How much of an Iceberg are Data Security Issues Today?

The bulk of the iceberg is hidden below the waterline where it lurks, ready to sink large entities like the Titanic and corporations. One of the most recent news items about data security ‘icebergs’ involves incorrectly configured web servers located in a number of prominent organisations. The systems at risk were identified by ethical hacking. The method was to search Google for a word combination that would indicate that the system in question was not configured correctly. US consultant Bryan Seely claimed to have pinpointed 25,000 websites in this way, corresponding to between 400 and 500 business entities. But there’s more than just one dimension to a data security iceberg.

Configuration problems like the one that Seely uncovered, bugs like the recent Heartbleed bug and malware infections of large retailing businesses have all made the news in recent times. That should trigger a reaction among IT departments and data security officers to check if their systems could be compromised in the same way. After all, if one person can find 25,000 sites potentially at risk, it’s likely that there are others too. But while it’s essential to keep systems correctly updated and apply corrections in a timely way, these actions are still concentrated on the visible problems. That leaves the invisible ones.

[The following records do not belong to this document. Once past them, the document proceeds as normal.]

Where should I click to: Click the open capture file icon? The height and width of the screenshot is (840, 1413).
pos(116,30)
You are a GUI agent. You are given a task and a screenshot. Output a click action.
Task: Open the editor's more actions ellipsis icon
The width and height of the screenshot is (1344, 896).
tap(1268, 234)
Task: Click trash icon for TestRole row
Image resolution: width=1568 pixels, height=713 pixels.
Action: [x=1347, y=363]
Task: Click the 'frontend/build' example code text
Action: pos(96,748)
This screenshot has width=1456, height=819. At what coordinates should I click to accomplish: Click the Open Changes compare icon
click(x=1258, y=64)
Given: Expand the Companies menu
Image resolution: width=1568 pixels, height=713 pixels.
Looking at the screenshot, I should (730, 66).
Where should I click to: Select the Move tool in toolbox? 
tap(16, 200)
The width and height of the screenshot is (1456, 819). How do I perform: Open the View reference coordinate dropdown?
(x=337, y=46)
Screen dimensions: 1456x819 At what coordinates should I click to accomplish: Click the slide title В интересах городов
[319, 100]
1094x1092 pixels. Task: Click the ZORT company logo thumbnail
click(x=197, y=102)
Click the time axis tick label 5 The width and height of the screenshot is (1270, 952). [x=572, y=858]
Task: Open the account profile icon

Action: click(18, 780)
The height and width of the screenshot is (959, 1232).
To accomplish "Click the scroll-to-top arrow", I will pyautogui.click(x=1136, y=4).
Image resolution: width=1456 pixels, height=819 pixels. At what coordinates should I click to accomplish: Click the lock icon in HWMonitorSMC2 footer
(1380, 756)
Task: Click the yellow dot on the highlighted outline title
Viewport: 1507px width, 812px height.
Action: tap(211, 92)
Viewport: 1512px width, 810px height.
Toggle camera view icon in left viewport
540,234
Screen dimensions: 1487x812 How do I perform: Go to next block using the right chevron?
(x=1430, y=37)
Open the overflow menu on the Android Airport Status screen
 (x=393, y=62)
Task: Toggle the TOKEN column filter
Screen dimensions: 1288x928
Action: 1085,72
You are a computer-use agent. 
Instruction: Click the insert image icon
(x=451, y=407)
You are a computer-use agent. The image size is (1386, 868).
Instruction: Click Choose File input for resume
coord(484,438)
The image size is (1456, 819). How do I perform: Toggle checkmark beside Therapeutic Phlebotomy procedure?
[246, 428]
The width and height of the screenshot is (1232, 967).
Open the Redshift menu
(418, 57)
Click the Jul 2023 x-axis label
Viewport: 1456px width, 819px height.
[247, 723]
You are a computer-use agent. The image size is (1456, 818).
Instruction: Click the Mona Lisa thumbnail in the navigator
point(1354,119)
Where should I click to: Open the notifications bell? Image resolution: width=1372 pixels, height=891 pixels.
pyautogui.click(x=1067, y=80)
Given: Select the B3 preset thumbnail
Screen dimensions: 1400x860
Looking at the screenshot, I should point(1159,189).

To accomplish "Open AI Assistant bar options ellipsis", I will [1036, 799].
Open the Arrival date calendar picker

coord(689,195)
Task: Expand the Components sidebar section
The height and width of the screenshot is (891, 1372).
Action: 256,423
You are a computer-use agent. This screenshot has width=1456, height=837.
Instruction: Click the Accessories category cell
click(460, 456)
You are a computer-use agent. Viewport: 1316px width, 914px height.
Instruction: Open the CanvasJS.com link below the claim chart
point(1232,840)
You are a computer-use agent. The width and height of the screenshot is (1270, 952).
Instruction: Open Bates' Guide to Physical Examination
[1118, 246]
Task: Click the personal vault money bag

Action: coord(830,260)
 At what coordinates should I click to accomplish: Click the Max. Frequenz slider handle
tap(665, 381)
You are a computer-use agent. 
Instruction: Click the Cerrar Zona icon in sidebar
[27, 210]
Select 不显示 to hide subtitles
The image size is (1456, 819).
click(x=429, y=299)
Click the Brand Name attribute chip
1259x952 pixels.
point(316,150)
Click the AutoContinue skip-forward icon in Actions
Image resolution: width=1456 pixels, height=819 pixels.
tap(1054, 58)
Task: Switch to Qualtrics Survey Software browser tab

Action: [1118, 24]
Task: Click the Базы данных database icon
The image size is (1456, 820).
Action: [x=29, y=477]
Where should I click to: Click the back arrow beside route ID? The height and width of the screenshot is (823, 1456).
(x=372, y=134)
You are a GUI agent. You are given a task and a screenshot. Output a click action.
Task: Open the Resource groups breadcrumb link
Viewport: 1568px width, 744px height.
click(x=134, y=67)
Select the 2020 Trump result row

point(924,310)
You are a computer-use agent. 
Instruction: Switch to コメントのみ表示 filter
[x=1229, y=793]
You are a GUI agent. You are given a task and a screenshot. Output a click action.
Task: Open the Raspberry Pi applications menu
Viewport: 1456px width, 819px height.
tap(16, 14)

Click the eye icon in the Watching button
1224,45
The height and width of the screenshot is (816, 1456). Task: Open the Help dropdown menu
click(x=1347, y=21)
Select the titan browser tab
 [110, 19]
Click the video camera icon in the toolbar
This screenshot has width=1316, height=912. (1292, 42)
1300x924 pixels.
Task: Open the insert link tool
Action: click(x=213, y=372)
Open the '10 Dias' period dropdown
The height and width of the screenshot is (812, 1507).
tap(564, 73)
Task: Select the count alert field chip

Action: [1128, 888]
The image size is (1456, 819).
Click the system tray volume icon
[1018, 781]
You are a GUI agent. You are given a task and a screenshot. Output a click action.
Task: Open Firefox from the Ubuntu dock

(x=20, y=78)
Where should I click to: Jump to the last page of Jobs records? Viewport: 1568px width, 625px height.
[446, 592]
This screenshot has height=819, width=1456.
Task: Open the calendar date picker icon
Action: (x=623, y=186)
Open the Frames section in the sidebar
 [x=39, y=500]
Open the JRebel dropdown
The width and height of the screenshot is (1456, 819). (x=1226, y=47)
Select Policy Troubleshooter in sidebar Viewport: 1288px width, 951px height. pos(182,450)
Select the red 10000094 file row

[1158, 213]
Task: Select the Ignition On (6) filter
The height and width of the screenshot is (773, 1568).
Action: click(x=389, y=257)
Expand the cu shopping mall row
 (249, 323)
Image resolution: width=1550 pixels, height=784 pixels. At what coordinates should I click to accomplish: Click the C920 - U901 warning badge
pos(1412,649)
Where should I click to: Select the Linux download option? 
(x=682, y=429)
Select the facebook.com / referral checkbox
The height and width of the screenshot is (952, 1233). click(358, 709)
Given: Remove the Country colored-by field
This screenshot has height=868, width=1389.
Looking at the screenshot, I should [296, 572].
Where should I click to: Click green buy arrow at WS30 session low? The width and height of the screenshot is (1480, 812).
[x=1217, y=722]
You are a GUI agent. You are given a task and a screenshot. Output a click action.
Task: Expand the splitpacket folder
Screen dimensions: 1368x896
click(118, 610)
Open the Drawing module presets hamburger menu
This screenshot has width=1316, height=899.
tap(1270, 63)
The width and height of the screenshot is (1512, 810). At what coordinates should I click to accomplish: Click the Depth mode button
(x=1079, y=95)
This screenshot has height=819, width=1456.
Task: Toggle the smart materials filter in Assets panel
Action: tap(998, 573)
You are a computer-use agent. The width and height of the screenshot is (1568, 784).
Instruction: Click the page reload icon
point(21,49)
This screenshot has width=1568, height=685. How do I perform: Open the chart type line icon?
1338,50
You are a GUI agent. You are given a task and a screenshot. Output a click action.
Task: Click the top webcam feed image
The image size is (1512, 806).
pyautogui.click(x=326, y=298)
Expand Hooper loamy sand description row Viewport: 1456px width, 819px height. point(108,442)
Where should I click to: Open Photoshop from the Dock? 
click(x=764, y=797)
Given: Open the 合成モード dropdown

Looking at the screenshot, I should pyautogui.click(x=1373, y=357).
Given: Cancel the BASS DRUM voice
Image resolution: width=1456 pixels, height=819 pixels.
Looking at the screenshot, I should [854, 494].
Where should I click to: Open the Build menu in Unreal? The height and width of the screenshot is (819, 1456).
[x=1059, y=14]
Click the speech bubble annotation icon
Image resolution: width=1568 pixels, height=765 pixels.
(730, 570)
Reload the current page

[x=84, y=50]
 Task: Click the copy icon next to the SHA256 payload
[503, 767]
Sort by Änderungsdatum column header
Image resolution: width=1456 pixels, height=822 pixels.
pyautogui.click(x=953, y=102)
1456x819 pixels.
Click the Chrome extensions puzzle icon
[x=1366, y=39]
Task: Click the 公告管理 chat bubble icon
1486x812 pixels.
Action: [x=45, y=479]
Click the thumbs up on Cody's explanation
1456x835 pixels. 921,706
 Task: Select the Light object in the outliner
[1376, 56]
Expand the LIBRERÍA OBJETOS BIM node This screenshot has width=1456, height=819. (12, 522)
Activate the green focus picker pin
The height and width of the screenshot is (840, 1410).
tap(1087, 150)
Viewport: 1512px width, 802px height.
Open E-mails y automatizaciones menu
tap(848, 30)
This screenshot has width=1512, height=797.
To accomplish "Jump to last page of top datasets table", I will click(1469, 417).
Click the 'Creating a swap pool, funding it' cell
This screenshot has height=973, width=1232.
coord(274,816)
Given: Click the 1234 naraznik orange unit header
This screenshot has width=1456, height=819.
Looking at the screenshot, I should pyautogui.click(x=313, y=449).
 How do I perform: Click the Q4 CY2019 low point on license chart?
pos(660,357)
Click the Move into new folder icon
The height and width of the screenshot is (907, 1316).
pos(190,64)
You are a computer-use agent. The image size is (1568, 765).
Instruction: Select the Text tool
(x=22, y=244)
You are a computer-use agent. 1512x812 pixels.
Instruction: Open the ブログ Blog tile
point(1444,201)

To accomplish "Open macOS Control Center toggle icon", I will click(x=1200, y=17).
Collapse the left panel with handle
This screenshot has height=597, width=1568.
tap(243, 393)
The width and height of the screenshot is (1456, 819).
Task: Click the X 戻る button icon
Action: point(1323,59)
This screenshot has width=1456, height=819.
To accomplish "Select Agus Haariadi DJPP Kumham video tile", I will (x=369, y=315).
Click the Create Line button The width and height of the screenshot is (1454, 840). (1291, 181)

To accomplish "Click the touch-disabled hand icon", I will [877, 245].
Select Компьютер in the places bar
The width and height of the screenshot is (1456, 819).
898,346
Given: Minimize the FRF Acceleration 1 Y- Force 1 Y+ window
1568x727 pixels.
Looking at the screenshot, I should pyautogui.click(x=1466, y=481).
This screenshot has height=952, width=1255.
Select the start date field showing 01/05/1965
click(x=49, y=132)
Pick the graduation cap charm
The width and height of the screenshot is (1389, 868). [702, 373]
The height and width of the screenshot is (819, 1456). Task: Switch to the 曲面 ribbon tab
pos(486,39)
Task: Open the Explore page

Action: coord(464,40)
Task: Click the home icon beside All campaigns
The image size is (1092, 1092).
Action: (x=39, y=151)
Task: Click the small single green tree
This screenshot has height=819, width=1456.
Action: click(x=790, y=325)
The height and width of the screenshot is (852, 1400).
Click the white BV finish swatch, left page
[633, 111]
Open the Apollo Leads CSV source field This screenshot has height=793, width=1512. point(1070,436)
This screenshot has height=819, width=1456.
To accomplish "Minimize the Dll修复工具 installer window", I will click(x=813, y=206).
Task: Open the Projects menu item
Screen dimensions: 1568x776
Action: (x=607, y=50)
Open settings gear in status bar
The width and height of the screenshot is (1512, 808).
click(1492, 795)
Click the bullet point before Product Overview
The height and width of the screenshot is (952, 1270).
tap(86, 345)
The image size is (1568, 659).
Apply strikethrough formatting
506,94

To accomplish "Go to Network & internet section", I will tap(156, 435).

Enterprises and organisations should navigate in ‘iceberg’ mode wherever possible, and be prepared to ward off hidden dangers too. Smart data security thinking includes doing your own hacking (ethically, of course) of your business to see how would-be attackers might get in. It includes being suitably suspicious of any configuration that could harbour security threats such as advanced persistent threats (APTs), being firm about staff information security awareness and having a thick skin for any comments that you might be overdoing things. Remember that with the menaces around today, both online and offline, it’s wise to be extremely prudent in how your business data is stored, accessed and secured.